Here's a quote from "We're All Black Now!" (<http://dadapop.com/black.html>)

"Now that Electronic Jim-Crow has officially stolen the 2004 presidential and
congressional elections it can be officially declared that the South has
finally won the civil war. It took a 150 years for the proslavery,
segregationist, white supremacist movement in America to accomplish the task
but they finally did it.

With the entrenchment of the Right wing sponsored unverifiable touchscreen
electronic voting system as well as with the Trident, Diebold and E&SS
controlled optical scanner and punch card electronic counting systems
primarily in the southern states, but not exluding Ohio, the Dixiecrats' that
split from the Democratic Party when the Democratic Party went pro civil
rights and that took over the Republican Party can finally claim victory in
the civil war that really began in the American Revolution when rich
propertied slave owning white men chose not to include the freeing of the
black slave and not granting the vote to women in that so-called revolution.

Yes, we're all black now. Disenfranchised from the electoral process in
America and soon to be purged from public life altogether. The great irony is
that rich propertied white men in the U.S. Senate got to vote on January 6,
2005 to not only hand the South and it's white supremacist leadership the
victory in the civil war but also provide them with a well organized fascist
dictatorship as the crowning achievement of the complete and total subversion
of American democracy. "

------
ddw
Can't stress enough that this is a PROPOSED list of demands by one guy.

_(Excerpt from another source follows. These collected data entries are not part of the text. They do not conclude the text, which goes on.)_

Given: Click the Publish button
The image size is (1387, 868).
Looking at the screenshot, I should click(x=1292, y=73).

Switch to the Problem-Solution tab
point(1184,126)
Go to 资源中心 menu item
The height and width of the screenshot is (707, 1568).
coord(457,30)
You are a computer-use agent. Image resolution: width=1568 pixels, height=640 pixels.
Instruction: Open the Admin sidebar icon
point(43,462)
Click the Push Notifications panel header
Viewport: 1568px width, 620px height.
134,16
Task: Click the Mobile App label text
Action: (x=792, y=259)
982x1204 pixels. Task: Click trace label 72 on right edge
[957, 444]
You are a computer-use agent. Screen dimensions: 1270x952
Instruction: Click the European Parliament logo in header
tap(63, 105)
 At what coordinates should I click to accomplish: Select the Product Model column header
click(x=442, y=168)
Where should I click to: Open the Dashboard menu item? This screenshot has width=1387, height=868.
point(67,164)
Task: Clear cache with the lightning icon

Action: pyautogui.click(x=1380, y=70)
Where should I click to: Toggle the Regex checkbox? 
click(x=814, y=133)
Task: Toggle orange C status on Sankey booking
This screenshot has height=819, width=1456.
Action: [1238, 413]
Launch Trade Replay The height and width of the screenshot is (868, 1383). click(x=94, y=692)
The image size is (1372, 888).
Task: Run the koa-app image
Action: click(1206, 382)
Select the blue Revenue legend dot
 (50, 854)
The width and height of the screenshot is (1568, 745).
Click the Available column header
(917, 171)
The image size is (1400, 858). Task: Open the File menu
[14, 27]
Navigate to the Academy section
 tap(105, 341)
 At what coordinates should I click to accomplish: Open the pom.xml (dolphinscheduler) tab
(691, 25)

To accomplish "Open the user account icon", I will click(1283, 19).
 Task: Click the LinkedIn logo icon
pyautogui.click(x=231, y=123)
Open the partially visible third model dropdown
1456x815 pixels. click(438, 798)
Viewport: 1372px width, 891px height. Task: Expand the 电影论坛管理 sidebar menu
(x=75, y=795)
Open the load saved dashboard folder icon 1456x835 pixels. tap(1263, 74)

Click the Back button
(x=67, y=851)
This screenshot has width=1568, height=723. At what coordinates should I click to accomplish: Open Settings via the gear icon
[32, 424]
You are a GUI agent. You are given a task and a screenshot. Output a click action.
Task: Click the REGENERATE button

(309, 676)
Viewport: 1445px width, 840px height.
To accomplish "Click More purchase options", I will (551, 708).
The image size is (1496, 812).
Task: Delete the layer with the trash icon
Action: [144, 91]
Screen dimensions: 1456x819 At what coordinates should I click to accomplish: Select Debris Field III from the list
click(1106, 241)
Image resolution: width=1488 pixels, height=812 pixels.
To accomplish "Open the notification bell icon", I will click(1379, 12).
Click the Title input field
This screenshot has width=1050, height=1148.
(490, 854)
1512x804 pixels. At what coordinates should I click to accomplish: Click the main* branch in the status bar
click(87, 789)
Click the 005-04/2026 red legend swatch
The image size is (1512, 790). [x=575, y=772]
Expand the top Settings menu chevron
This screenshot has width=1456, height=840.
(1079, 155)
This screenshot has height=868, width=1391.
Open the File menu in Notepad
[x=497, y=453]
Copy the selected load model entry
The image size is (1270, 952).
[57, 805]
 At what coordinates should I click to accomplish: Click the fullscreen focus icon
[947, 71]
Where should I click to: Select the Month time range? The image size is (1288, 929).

The Occupy Wall Street people on the ground actually have a pretty good
democratic system setup with committees and a pretty fair voting process. I
hope it continues to grow and the worst thing they can do right now is nail
down a set of demands. Let this thing grow for a while until it becomes
national, gather as many people as possible and see what comes out of it.

To the people that are saying "what are they about? what are they against?"
check the name again. Look into it. Don't wait for the media to copy down a
press release, because there isn't one.

------
wccrawford
Are they insane? The demands are so ridiculous that I don't think anyone could
ever take this movement seriously.

------
mattp_
NOTE: this is just some dumbshit who posted his 'proposed' list of demands to
an open forum. It isn't official in any way.

------
cschneid
Heh. "ohh, and by the way, $20/hr at least".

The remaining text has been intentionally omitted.